Um JH, Kwon JK, Kang CD, Kim MJ, Ju DS, Bae JH, Kim DW, Chung BS, Kim SH. Relationship between Antiapoptotic Molecules and Metastatic Potency and the Involvement of DNA-Dependent Protein Kinase in the Chemosensitization of Metastatic Human Cancer Cells by Epidermal Growth Factor Receptor Blockade.
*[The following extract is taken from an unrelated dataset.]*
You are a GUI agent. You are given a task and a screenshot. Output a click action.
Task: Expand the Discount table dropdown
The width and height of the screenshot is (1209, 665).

J Pharmacol Exp Ther 2004;
311:1062-70. [PMID:
15273254 DOI:
10.1124/jpet.104.070938]
[Citation(s) in RCA: 34] [Impact Index Per Article: 1.7] [Reference Citation Analysis] [Abstract] [MESH Headings] [Track Full Text] [Journal Information] [Subscribe] [Scholar Register] [Indexed: 11/22/2022] Open
Abstract
The failure to treat metastatic cancer with multidrug resistance is a major problem for successful cancer therapy, and the molecular basis for the association of metastatic phenotype with resistance to therapy is still unclear. In this study, we revealed that various metastatic cancer cells showed consistently higher levels of antiapoptotic proteins, including Bcl-2, nuclear factor-kappaB, MDM2, DNA-dependent protein kinase (DNA-PK), and epidermal growth factor receptor (EGFR), and lower levels of proapoptotic proteins, including Bax and p53 than low metastatic parental cells. This was followed by chemo- and radioresistance in metastatic cancer cells compared with their parental cells. EGFR and DNA-PK activity, which are known to be associated with chemo- and radioresistance, were demonstrated to be mutually regulated by each other. Treatment with PKI166, an EGFR inhibitor, suppressed etoposide-induced activation of DNA-PK in A375SM metastatic melanoma cells. In addition, PKI166 enhanced markedly the chemosensitivities of metastatic cancer cell sublines to various anticancer drugs in comparison with those of low metastatic cancer cells. These results suggest that the activities of DNA-PK and EGFR, which is positively correlated with each other, may contribute to metastatic phenotype as well as therapy resistance, and the EGFR inhibitor enhances the effect of anticancer drugs against therapy-resistant metastatic cancer cells via suppression of stress responses, including activation of DNA-PK.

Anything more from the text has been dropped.